---- TEXT PASSAGE
Question:medium

The area of the region bounded by the curve $y^2 = 4x$ and the line $y = x$ is

Show Hint

There is a direct shortcut formula for the area bounded by the parabola $y^2 = 4ax$ and the line $y = mx$: $\text{Area} = \frac{8a^2}{3m^3}$. Here, $4a = 4 \implies a = 1$, and $m = 1$. So, $\text{Area} = \frac{8(1)^2}{3(1)^3} = \frac{8}{3}$.
Updated On: Jun 8, 2026
  • $\frac{8}{3}\text{ sq. units}$
  • $\frac{5}{8}\text{ sq. units}$
  • $\frac{3}{8}\text{ sq. units}$
  • $\frac{3}{5}\text{ sq. units}$
Show Solution

The Correct Option is A

Solution and Explanation

Step 1: See the two curves.
We need the area between the parabola $y^2=4x$ and the line $y=x$.
--------
---- MATERIAL PROVIDED
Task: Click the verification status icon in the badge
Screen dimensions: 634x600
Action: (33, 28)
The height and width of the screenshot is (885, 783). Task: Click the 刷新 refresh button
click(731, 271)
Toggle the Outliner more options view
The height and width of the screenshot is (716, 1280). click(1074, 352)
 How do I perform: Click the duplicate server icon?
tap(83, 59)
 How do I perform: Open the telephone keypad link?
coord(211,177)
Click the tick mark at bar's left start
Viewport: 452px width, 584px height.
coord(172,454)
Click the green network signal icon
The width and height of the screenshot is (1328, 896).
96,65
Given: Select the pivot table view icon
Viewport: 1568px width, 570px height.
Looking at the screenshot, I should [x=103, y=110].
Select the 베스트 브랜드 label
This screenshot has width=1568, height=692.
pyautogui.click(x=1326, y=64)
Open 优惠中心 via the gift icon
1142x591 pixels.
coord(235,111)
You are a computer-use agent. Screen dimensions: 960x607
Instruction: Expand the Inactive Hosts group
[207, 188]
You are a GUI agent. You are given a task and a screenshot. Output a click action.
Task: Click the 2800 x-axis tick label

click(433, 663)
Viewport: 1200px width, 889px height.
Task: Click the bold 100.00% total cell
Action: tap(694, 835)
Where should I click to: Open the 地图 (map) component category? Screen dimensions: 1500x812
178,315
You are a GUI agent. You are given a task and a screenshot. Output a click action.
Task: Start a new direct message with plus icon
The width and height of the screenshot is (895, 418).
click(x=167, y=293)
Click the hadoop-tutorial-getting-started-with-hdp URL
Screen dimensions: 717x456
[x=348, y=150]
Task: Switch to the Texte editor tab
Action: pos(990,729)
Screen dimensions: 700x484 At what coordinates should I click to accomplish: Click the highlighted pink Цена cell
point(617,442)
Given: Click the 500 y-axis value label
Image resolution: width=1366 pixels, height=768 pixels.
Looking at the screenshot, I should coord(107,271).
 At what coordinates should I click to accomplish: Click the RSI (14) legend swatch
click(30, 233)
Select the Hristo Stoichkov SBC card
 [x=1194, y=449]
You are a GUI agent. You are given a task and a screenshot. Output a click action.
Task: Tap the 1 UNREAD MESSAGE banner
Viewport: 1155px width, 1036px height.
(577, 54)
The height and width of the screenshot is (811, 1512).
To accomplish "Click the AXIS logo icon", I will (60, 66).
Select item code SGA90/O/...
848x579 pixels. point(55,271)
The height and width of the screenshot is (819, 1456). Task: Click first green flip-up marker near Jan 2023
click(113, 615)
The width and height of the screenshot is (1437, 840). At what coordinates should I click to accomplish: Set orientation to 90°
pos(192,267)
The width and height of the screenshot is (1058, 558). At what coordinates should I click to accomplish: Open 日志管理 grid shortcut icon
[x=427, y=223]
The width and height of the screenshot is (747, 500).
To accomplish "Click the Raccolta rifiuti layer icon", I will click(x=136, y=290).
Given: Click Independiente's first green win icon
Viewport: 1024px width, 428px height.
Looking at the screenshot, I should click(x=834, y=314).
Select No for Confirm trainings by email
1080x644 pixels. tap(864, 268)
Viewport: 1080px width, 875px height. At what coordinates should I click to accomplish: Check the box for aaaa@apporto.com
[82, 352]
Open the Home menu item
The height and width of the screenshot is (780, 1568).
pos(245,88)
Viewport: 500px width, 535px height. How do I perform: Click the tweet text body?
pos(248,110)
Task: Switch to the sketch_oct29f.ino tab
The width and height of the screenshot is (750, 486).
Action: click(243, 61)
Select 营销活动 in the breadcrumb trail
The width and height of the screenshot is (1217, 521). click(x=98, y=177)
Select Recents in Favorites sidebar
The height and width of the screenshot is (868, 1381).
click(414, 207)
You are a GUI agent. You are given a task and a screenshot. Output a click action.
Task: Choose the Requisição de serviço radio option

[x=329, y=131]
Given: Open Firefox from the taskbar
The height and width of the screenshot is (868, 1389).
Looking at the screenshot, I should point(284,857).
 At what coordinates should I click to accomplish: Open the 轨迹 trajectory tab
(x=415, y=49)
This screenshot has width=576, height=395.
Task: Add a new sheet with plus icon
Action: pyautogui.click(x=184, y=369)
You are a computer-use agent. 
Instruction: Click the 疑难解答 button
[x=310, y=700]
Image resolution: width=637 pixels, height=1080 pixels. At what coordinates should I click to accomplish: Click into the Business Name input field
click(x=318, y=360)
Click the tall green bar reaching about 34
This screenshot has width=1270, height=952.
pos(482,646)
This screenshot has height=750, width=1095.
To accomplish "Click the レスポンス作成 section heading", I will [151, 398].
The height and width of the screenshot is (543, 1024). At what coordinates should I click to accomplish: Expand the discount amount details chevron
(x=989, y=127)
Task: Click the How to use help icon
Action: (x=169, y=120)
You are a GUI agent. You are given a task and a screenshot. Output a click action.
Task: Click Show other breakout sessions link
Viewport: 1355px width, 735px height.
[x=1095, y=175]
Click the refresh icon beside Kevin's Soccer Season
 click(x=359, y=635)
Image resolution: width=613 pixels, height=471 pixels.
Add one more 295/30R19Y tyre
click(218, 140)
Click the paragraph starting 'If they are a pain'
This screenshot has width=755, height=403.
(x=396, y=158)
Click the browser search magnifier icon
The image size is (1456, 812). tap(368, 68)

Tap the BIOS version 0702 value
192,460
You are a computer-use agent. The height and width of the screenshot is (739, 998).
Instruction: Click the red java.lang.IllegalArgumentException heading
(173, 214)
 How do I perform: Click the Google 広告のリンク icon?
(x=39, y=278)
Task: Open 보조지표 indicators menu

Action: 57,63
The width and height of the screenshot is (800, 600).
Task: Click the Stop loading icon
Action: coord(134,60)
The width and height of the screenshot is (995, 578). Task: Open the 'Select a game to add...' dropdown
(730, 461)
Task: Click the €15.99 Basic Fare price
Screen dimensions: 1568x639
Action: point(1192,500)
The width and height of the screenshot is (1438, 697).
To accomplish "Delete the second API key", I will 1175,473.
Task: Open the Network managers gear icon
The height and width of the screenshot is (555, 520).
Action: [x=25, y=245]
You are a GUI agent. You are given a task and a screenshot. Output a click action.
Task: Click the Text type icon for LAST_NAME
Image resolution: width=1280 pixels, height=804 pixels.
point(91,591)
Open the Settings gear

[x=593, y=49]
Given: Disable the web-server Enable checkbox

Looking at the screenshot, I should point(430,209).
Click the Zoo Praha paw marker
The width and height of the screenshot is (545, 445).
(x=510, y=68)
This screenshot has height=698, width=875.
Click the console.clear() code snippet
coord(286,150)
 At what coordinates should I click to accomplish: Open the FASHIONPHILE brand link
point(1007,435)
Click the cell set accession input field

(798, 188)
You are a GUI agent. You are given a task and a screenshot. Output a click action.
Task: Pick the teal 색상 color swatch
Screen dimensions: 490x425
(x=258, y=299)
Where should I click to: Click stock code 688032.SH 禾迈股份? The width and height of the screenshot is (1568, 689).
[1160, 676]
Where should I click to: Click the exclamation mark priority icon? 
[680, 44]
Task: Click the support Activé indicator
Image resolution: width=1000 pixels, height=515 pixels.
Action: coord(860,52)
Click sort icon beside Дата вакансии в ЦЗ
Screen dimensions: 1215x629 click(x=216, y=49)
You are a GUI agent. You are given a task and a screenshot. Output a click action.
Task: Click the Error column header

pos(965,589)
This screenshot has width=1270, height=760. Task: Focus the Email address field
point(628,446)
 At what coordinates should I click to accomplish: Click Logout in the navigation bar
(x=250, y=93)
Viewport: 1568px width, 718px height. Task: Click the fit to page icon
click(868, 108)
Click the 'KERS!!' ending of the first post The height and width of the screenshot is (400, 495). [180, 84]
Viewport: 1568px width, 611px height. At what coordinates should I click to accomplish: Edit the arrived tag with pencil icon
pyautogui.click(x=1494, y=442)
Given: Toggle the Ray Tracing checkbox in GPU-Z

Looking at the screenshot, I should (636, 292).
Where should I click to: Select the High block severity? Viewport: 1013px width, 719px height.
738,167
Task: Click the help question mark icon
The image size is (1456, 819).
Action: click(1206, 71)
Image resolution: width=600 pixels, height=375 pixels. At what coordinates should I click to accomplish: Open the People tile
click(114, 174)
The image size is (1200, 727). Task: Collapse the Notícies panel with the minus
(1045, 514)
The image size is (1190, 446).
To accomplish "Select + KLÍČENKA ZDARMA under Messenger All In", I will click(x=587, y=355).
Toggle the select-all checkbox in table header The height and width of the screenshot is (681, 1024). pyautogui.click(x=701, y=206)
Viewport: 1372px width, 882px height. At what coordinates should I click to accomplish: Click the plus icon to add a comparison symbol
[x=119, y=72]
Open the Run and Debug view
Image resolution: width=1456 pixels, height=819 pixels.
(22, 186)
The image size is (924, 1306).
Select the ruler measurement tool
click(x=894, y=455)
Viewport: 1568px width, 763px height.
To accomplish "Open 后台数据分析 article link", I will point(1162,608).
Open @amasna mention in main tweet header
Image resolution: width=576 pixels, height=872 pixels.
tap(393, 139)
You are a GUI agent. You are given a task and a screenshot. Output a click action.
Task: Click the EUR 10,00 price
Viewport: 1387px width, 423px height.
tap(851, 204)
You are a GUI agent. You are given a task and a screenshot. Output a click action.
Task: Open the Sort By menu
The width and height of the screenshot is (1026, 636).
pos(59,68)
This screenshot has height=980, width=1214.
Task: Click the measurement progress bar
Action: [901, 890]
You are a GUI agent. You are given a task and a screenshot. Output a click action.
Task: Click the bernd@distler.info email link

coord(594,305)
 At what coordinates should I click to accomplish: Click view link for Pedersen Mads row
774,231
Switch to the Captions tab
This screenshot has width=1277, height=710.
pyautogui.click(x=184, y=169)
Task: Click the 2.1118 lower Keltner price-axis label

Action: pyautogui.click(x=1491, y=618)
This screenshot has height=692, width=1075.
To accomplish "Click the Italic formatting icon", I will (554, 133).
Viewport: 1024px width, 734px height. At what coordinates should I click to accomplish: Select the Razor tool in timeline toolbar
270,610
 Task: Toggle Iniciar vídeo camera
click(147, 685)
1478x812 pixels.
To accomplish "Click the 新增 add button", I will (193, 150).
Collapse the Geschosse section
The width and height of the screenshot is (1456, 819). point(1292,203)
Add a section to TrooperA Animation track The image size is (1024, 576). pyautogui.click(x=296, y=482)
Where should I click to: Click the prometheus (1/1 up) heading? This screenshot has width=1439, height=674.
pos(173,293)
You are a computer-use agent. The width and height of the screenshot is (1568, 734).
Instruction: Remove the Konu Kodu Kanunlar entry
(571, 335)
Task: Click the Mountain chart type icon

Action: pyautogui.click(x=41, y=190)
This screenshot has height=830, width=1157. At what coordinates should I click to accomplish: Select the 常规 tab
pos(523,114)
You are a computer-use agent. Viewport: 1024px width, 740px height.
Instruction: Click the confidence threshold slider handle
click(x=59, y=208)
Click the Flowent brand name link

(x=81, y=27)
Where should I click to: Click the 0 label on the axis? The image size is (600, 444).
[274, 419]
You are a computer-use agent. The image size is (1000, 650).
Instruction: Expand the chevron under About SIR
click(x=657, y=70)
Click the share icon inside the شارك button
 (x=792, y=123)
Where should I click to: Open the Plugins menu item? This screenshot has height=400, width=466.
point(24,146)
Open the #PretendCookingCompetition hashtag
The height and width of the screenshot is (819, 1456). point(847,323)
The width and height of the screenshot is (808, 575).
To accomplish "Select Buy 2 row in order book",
--------
→ **EXERCISE**
Reproduce the area problem word for word, starting at "There is a direct" and ending at "the two curves.". The records play no part in this exercise.

→ **TASK RESULT**
There is a direct shortcut formula for the area bounded by the parabola $y^2 = 4ax$ and the line $y = mx$: $\text{Area} = \frac{8a^2}{3m^3}$. Here, $4a = 4 \implies a = 1$, and $m = 1$. So, $\text{Area} = \frac{8(1)^2}{3(1)^3} = \frac{8}{3}$.
Updated On: Jun 8, 2026
  • $\frac{8}{3}\text{ sq. units}$
  • $\frac{5}{8}\text{ sq. units}$
  • $\frac{3}{8}\text{ sq. units}$
  • $\frac{3}{5}\text{ sq. units}$
Show Solution

The Correct Option is A

Solution and Explanation

Step 1: See the two curves.